* What this task involves
Print exactly the lines from the line with "Instruction: Click the" to the last line of the data, please, both included.
++++++++
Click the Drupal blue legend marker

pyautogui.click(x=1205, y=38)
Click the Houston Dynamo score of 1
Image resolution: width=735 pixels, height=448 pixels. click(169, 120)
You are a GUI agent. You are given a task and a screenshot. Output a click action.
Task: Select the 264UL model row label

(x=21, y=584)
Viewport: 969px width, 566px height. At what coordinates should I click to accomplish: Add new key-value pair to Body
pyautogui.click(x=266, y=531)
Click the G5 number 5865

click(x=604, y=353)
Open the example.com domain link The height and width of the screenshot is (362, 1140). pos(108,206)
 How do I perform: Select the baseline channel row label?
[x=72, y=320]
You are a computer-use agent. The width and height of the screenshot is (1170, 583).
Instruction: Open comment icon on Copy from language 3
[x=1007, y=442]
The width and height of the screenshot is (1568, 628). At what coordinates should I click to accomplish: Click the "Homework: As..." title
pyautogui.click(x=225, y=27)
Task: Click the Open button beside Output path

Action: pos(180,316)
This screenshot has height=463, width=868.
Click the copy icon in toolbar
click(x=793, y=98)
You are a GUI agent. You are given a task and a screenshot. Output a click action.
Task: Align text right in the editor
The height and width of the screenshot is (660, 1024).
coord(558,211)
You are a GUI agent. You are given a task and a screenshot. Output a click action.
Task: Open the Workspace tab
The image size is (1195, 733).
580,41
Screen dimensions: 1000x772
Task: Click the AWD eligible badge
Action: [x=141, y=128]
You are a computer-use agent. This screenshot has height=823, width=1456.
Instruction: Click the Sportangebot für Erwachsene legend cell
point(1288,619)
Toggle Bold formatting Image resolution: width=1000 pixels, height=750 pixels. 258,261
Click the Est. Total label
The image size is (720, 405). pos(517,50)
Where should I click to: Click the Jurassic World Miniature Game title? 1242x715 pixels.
++++++++
* Your response
Instruction: Click the Sportangebot für Erwachsene legend cell
point(1288,619)
Toggle Bold formatting Image resolution: width=1000 pixels, height=750 pixels. 258,261
Click the Est. Total label
The image size is (720, 405). pos(517,50)
Where should I click to: Click the Jurassic World Miniature Game title? 1242x715 pixels.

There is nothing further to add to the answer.